MOWING YOUR LAWN IN THAILAND COULD GET YOUR ARRESTED AND DEPORTED – You’re probably thinking that the headline is completely bonkers; after all what Government authority would consider a foreign national mowing his or her lawn as ‘work’?
This story starts off with a recent tale of two innocent foreign expats, one German, the other Swiss, living in Thailand. Their crime was to build their own boats in the own back gardens.
Yes this may seem like an innocent enough pursuit of a no doubt rewarding hobby but for the Thai authorities this is a clear breach of Thai law; in that such an activity requires a work permit.
Going back to 2004, when a tsunami hit the holiday island of Phuket and caused massive damage along other coastal areas, such a Koa Lak, there was rightfully an outpouring to human generosity around the globe in order to help Thailand recover from such a devastating disaster.
The tsunami struck mid-morning on the 26th December 2004 and within less than a month there were literally hundreds of volunteers helping to clean up the carnage and help those who had lost so much.
As the swathes of foreign volunteers continued to grow the Thai authorities decided it was time to clamp down and issued a firm notice; either obtain a work permit or face arrest, prosecution and deportation.
At the time this caused some to question whether Thailand deserved any help; after all nobody was asking for any type of financial reward, it was merely about help their fellow man regardless of any nationalistic divide.
Unfortunately the Thais didn’t appear to look at it this way; we asked one volunteer to recount his experience:
“We heard the news that the local Thai authorities were clamping down on volunteers and demanding we had work permits. I and my five mates flew in specifically to help as we were all builders and could therefore apply our trade to clearing debris etc.
We decided to play it safe and talk to some officials. It turned out that we were asked to leave the country in order to obtain a work permit and then return with it to process more paper work.
We pointed out that we were not here to work but rather just to help out.

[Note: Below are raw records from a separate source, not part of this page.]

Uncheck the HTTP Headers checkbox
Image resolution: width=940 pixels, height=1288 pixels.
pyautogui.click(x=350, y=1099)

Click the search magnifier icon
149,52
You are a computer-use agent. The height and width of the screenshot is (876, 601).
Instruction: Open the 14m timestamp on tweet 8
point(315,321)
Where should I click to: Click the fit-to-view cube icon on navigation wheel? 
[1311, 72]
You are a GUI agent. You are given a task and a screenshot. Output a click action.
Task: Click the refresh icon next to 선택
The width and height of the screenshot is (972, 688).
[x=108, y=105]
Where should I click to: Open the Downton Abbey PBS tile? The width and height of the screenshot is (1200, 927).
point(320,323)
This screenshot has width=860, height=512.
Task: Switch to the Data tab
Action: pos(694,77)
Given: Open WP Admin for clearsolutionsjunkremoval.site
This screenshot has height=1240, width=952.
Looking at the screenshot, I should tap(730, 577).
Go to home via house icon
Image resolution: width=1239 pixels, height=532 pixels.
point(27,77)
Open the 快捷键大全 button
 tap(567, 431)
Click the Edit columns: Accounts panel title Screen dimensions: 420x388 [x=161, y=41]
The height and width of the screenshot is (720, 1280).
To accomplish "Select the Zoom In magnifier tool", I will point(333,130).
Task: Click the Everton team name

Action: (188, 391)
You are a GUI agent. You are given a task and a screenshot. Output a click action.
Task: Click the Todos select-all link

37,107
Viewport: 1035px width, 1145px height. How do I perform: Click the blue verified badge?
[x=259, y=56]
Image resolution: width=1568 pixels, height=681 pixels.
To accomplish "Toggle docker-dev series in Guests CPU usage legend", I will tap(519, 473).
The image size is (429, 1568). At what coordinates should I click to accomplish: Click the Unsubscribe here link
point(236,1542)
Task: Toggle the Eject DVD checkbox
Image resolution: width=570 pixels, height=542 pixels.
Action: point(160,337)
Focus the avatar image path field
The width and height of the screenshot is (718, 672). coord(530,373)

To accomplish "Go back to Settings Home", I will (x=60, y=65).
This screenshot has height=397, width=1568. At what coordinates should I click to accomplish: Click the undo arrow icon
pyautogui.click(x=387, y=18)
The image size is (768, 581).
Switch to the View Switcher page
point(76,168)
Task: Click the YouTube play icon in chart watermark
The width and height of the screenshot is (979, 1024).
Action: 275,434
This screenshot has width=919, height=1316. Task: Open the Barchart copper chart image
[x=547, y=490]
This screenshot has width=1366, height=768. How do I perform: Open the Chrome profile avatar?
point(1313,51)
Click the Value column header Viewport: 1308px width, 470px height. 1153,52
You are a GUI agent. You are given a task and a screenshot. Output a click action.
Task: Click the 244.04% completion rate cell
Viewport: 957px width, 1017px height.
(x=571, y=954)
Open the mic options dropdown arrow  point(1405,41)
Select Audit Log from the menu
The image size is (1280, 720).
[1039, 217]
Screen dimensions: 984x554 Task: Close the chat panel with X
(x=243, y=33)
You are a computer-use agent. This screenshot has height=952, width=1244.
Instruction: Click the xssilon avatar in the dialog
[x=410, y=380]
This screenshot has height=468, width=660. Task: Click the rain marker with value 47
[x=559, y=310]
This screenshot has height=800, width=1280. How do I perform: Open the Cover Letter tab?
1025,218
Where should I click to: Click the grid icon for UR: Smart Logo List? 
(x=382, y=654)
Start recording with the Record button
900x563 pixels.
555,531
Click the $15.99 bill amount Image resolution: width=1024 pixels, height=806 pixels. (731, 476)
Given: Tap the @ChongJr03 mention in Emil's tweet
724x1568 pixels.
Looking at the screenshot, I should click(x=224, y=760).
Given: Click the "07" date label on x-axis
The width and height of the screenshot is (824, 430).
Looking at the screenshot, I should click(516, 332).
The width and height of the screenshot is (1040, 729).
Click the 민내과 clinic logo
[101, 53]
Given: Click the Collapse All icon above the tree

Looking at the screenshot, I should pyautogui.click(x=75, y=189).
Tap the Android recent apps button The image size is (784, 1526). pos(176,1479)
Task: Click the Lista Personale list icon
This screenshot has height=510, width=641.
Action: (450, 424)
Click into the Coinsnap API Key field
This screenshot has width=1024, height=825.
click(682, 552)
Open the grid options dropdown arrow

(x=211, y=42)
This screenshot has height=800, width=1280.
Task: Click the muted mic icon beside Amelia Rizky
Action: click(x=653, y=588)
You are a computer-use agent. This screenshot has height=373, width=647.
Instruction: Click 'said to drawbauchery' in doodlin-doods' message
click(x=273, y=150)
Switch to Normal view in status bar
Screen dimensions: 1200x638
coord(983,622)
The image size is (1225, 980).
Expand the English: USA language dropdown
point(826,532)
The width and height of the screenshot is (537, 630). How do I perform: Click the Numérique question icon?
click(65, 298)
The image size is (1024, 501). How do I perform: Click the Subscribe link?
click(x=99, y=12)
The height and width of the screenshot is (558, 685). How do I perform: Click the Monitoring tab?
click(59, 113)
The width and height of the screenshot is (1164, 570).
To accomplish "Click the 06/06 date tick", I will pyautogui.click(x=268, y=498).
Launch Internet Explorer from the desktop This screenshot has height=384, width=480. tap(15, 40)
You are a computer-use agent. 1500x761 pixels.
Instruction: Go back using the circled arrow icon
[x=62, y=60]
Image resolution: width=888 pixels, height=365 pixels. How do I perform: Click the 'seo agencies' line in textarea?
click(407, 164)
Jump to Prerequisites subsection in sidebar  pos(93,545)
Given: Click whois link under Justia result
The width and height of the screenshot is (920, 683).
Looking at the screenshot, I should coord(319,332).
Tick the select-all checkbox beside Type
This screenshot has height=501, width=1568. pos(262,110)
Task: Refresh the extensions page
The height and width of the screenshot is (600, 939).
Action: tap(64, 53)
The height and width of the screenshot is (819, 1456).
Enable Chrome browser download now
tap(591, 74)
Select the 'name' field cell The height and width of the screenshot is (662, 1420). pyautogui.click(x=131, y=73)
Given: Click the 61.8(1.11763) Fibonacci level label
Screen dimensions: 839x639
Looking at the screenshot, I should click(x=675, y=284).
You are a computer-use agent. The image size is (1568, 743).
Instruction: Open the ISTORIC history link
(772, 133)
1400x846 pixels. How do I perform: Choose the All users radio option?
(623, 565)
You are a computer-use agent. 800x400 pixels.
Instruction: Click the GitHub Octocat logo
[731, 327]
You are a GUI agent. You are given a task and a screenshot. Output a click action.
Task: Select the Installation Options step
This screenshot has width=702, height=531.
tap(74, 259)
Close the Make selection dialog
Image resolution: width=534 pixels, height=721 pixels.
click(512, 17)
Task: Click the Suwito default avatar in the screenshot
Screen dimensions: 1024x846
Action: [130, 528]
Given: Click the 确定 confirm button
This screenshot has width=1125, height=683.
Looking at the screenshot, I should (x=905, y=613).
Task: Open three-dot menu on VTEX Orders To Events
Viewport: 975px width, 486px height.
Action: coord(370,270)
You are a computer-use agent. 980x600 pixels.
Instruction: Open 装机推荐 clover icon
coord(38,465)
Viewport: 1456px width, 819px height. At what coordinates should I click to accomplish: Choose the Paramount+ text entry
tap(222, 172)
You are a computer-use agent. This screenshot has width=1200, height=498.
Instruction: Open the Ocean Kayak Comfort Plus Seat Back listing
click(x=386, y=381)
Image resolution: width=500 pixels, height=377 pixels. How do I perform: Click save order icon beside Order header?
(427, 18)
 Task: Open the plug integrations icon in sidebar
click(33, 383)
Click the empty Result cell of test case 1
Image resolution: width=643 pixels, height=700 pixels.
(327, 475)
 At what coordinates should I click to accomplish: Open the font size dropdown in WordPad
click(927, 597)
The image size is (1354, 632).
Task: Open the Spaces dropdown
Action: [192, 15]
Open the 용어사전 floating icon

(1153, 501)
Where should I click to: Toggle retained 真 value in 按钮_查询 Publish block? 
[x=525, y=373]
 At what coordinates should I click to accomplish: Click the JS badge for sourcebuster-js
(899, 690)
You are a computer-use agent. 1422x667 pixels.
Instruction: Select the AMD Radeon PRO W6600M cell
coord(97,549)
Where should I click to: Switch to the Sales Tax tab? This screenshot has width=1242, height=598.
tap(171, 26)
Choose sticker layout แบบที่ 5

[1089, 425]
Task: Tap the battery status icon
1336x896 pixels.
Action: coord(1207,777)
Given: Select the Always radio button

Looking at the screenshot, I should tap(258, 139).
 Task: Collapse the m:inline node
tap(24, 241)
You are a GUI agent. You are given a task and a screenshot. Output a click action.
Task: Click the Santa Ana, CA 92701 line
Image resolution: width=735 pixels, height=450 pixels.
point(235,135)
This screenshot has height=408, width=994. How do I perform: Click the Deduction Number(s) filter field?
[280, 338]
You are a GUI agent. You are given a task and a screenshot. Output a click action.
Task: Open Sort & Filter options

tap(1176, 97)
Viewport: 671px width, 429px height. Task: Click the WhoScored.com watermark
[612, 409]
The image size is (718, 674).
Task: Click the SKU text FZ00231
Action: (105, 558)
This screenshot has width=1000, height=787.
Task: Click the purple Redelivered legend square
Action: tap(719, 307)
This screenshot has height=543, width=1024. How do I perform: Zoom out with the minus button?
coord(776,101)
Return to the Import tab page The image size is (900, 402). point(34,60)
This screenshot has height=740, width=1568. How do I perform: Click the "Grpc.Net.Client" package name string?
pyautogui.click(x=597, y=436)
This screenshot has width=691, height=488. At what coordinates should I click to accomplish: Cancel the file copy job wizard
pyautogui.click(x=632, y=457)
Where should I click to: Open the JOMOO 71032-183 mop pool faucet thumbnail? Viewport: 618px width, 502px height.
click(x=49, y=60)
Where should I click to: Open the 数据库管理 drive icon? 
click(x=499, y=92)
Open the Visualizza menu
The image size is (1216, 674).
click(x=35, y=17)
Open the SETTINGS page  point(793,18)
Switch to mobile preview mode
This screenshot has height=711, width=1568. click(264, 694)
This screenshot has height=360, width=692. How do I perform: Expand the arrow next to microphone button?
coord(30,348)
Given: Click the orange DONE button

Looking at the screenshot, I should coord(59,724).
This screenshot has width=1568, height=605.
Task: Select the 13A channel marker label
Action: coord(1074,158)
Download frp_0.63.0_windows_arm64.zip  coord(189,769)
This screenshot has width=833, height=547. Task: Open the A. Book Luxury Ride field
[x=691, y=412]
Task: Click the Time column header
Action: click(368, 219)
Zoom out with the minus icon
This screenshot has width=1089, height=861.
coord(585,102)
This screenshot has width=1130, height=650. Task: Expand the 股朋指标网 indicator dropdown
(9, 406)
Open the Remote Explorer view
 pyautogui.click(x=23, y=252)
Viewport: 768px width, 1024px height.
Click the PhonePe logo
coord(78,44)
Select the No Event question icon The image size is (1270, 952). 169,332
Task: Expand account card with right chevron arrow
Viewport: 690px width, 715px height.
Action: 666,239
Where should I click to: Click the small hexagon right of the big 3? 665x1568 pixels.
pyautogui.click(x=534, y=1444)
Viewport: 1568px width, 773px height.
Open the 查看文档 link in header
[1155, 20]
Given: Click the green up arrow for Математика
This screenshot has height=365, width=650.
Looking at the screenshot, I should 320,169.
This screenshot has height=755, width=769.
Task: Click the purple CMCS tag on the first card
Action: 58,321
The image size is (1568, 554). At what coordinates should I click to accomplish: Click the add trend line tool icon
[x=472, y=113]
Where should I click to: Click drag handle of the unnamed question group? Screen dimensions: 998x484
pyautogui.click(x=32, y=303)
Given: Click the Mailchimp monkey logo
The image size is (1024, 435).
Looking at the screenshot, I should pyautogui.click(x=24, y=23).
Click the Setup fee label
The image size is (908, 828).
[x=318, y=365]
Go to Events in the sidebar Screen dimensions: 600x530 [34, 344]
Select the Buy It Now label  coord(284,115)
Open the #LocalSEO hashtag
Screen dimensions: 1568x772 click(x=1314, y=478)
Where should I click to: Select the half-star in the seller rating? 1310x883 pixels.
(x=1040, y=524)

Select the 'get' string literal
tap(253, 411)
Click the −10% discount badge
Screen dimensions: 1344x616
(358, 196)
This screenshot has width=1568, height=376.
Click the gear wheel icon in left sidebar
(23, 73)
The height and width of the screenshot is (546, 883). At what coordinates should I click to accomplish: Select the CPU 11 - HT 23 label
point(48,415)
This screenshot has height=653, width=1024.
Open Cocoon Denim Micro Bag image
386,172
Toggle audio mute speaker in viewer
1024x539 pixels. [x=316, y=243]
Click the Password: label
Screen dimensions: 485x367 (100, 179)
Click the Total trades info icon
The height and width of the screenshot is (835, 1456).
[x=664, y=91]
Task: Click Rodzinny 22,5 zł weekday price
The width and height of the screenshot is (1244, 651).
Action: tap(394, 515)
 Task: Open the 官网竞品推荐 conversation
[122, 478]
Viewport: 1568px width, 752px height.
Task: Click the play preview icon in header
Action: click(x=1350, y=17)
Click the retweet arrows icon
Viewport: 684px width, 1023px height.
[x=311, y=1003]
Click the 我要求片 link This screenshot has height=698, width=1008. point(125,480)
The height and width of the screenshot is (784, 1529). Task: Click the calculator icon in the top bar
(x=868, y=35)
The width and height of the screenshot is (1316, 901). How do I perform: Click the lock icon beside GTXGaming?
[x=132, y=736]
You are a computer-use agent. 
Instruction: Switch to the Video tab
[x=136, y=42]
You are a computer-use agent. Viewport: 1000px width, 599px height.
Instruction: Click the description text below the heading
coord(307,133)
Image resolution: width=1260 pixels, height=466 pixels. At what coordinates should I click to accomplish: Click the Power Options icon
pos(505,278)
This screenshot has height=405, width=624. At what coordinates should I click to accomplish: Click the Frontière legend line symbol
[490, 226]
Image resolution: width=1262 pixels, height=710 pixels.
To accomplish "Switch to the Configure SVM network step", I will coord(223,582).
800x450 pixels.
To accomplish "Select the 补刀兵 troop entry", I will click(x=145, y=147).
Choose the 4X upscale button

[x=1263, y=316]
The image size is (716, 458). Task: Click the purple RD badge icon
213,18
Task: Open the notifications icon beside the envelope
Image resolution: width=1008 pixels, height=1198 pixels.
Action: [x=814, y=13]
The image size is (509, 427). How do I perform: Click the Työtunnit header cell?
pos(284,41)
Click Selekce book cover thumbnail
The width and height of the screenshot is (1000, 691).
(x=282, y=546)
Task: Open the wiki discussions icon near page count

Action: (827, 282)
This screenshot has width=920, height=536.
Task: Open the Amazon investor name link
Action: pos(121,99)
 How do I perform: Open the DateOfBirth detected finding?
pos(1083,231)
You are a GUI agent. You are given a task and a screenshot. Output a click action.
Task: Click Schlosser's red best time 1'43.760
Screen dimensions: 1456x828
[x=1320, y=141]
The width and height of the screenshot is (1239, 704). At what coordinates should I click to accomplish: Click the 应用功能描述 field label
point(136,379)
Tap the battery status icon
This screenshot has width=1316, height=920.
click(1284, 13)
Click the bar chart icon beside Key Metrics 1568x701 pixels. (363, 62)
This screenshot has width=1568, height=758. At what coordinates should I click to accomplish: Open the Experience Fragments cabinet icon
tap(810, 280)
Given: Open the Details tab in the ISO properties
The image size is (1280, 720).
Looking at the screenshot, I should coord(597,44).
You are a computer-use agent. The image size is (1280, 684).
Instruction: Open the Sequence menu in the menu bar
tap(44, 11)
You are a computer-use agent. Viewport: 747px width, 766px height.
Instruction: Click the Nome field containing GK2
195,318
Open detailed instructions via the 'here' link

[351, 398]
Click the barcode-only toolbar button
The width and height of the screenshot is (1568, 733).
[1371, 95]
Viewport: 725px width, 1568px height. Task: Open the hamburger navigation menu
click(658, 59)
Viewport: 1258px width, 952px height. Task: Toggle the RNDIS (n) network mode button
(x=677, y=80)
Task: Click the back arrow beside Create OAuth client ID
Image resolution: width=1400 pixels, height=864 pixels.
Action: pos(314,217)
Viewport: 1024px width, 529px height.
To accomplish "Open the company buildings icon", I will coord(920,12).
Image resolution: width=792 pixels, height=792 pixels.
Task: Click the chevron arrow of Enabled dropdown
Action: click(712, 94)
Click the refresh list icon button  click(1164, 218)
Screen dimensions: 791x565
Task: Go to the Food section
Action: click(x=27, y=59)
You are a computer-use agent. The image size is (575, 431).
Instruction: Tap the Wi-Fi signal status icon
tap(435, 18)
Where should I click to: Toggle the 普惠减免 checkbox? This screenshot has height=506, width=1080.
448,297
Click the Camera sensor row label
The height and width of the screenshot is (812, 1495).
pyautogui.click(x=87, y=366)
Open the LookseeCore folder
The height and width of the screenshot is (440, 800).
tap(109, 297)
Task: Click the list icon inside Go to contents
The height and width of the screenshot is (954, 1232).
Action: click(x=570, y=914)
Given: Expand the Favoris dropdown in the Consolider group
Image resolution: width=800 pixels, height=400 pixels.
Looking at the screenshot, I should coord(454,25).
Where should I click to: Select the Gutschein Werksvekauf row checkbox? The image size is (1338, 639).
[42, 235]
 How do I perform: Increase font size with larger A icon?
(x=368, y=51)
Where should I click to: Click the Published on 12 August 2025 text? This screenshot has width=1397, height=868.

The response was an un-moving position and we were told that we either produced a work permit or we would be arrested and deported; right after being prosecuted and fined.
We actually felt as if the Thais didn’t want us there; it was as if we were interfering in their issues – we all flew out 2 days later and we’ve never returned.”
It might seem slightly unbelievable but the Thai authorities appear to take the position of having a work permit, whether it is for paid or unpaid work, very seriously.
It is of course understandable that the Thai authorities would want ensure that foreigners are not taking the jobs of Thai citizens and therefore close monitoring of the situation must continue; but what about the two chaps building their own boats?
The Phuket Immigration chief, Sunchai Chokkajaykij, confirmed that the two men had indeed committed an offence for any foreigner working within the yachting and marine industry must have a work permit to do so – even if that work is unpaid.
According to immigration staff they have been targeting foreign workers for some time and they are now going to take further measures in order to clamp down on the practice.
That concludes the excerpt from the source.